DC analysis calculates the DC operating points of circuits. You can use a DC simulation to generate data on plots; for example, the IV curves of a transistor and annotating DC values on a schematic. It is also the first simulation step when performing other simulations such as linear, harmonic balance, or transient simulations. Any circuit with a nonlinear model or a source with a DC component automatically requires a DC simulation. For example, you might have a nonlinear transistor model that is biased up and you are doing a linear measurement such as (S(2,1)). A DC simulation must occur first to get the linear characteristics of the nonlinear transistor model.

The following are the most common measurements used for the DC simulator alone:

- IDC and VDC are available under the Nonlinear > Current and Nonlinear > Voltage categories when adding or editing measurements. These are DC currents with all AC sources turned off. If you are sweeping power, these values are flat versus power.
- IVCurve and IVCurve2 are available under the Nonlinear > Current category when adding or editing measurements. These are DC measurements used specifically with IVCurve sources to easily plot IV curves of transistors.
- Any schematic annotations beginning with "DC" require the DC simulator only.

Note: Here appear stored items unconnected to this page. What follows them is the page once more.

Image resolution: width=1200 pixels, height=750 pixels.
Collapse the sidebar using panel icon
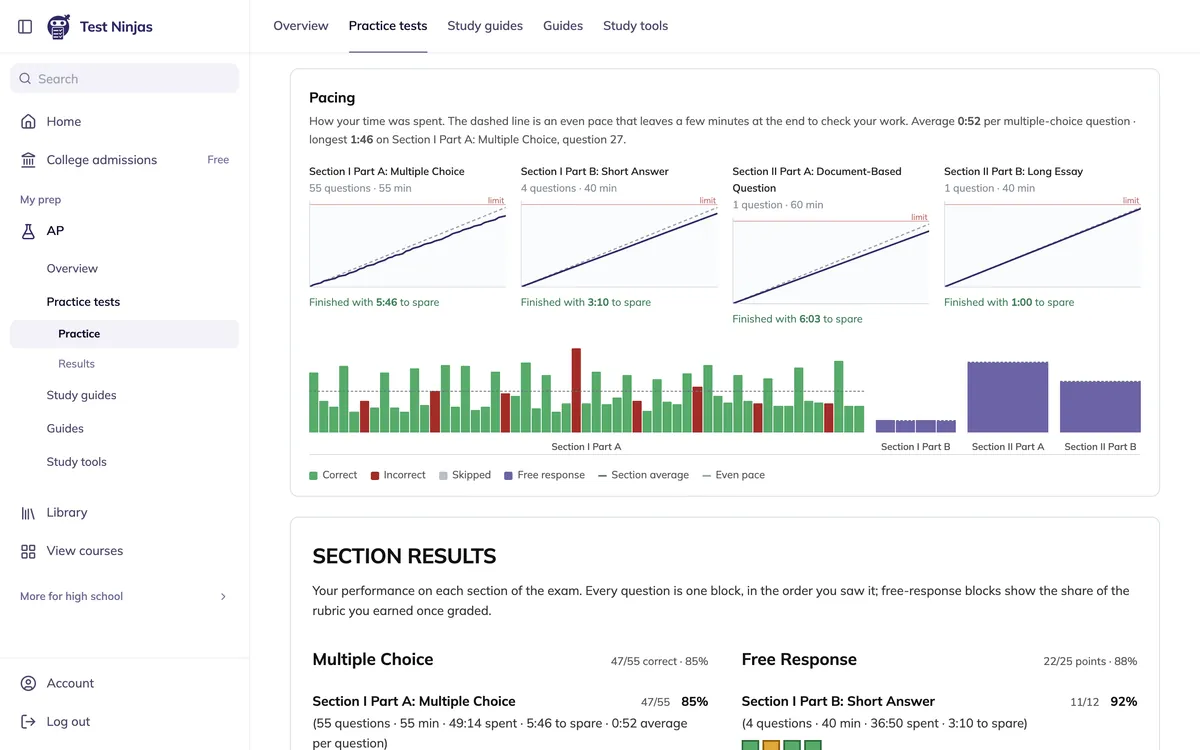[x=26, y=27]
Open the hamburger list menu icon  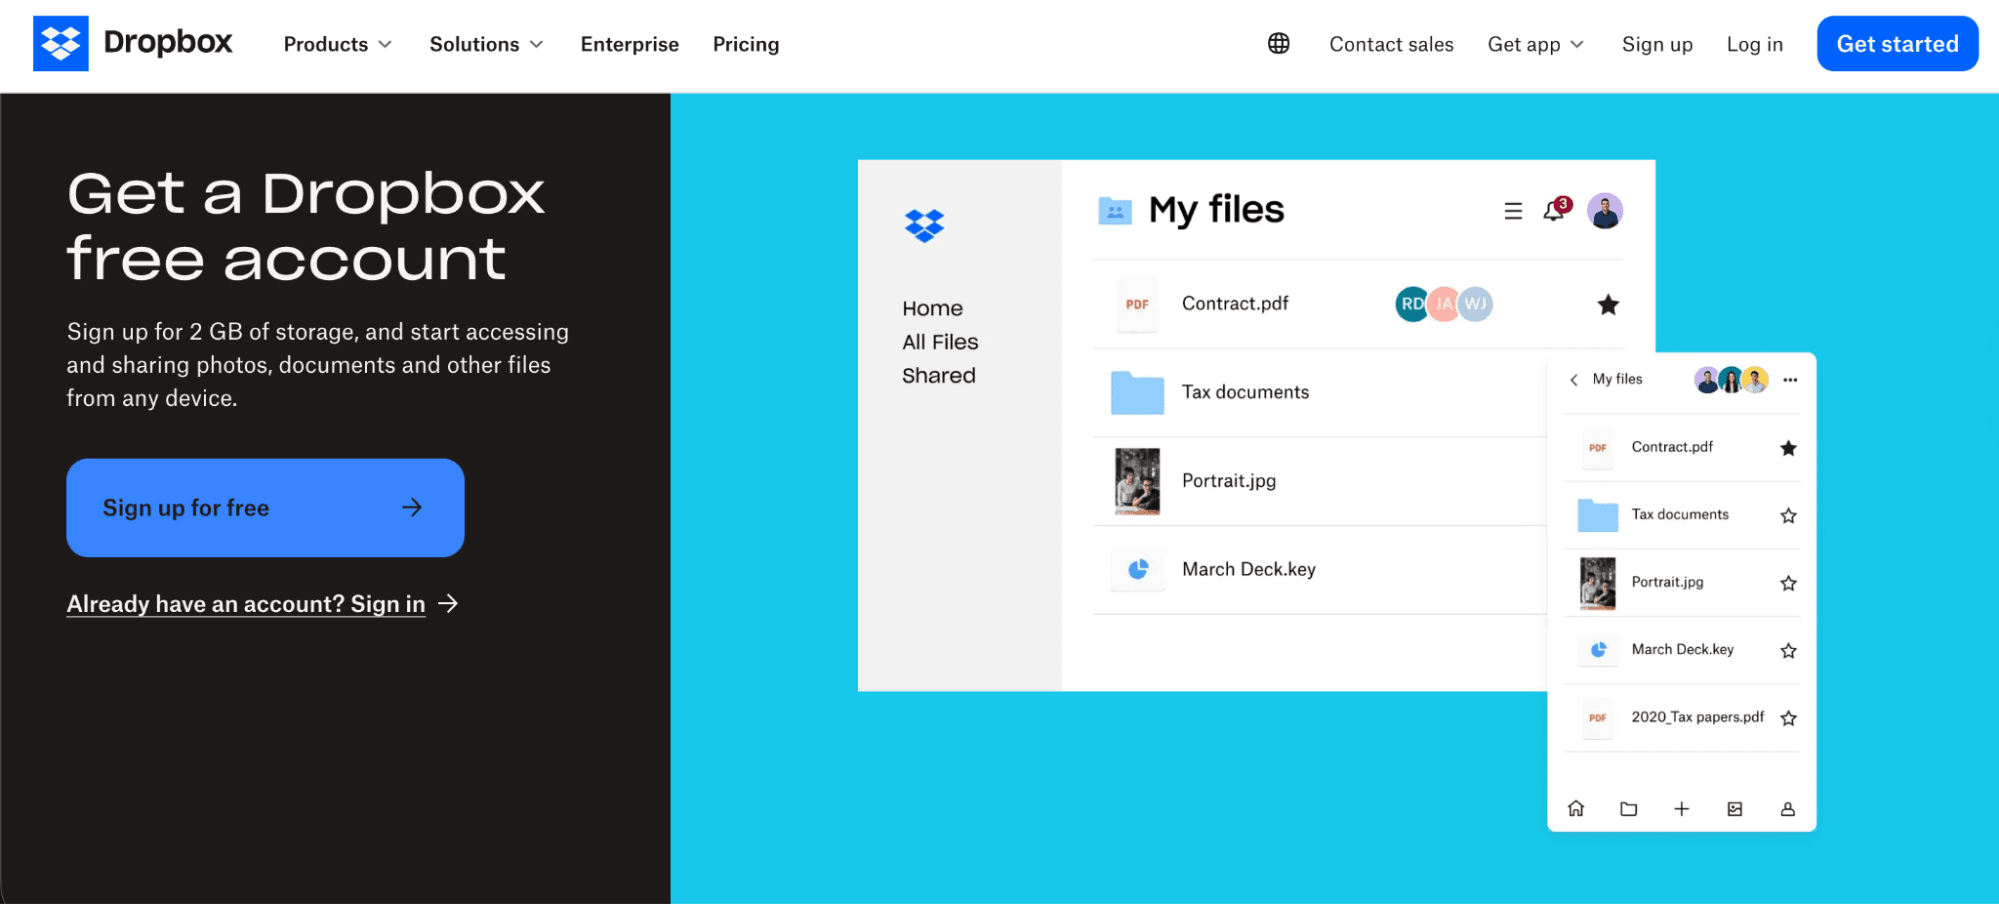coord(1513,211)

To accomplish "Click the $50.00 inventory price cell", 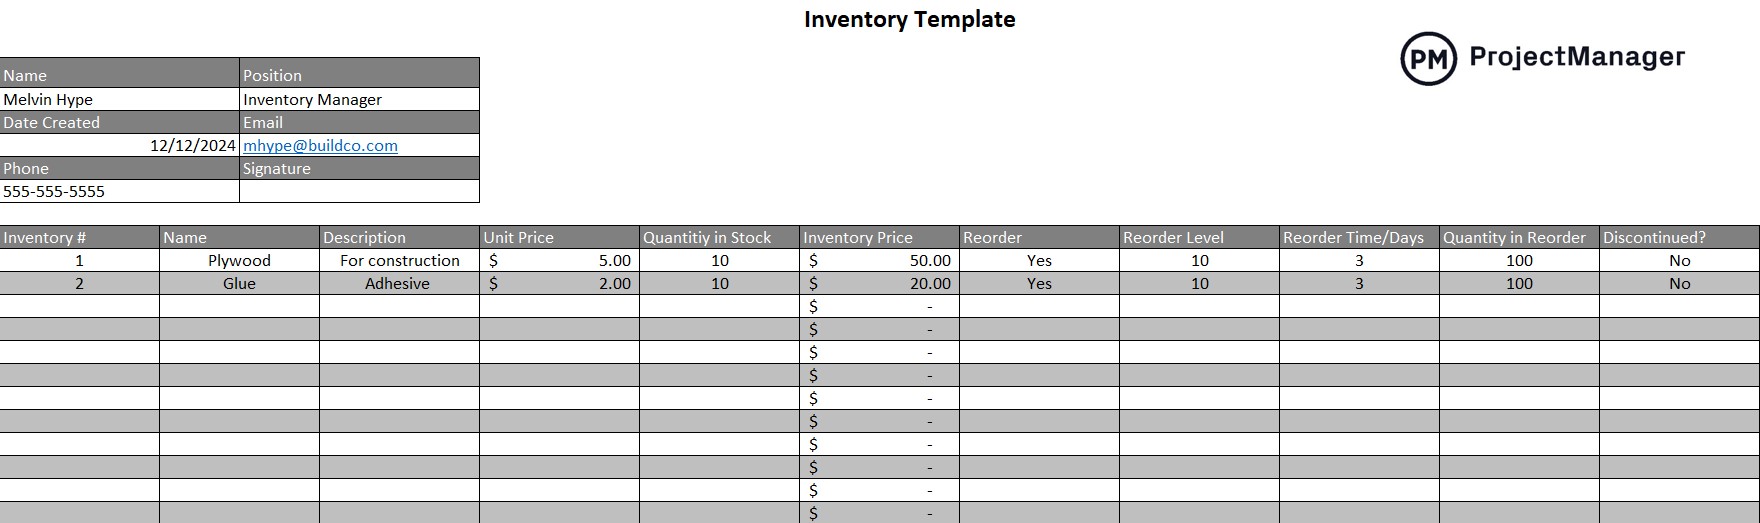I will [880, 260].
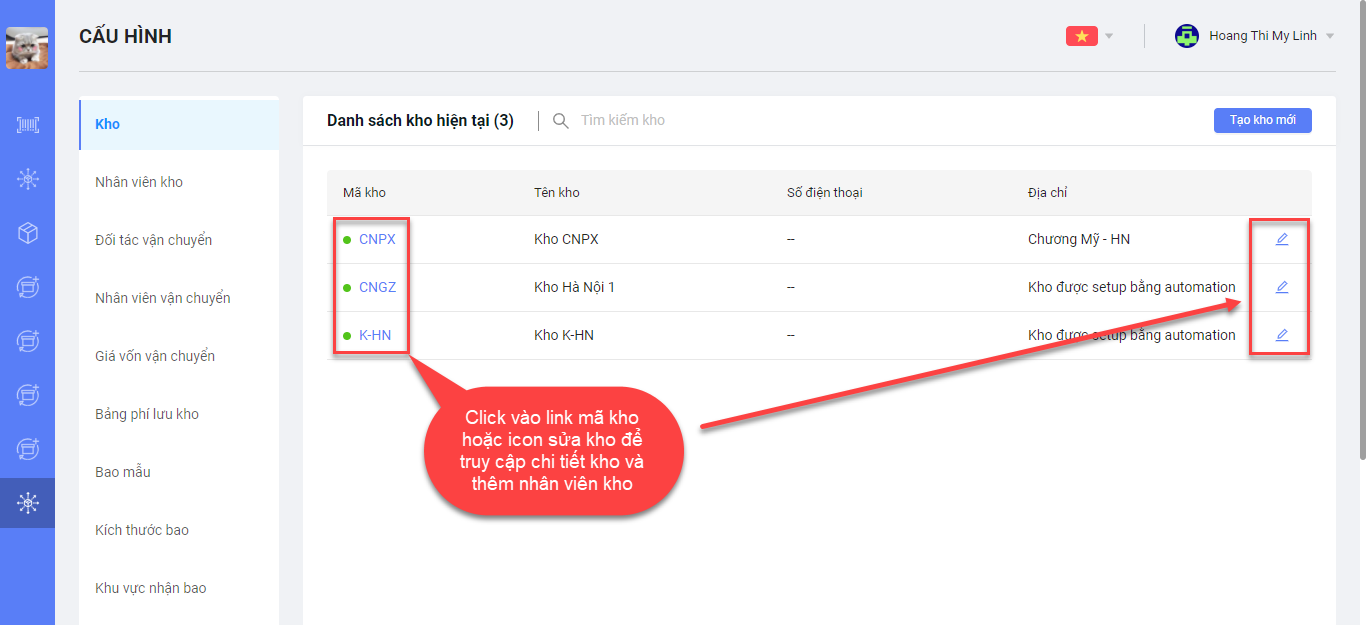Click the cat profile picture at top-left

click(x=27, y=48)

One of the most common mistakes users make is to use the IDC measurement in a power amplifier and not understand why the value is constant versus input power. Due to self-biasing effects, the DC current should vary as input power is increased. However, when performing the IDC measurement, none of the AC sources are on; so, self-biasing effects are not included. The proper way to look at the DC value of a circuit under AC drive conditions is to use the Icomp measurement with a harmonic index of 0. For example, see the following graph that shows the IDC and Icomp measurements and the DC value of a power amplifier power sweep.

The measurements agree at low power and then diverge quickly, and the amplifier goes into saturation.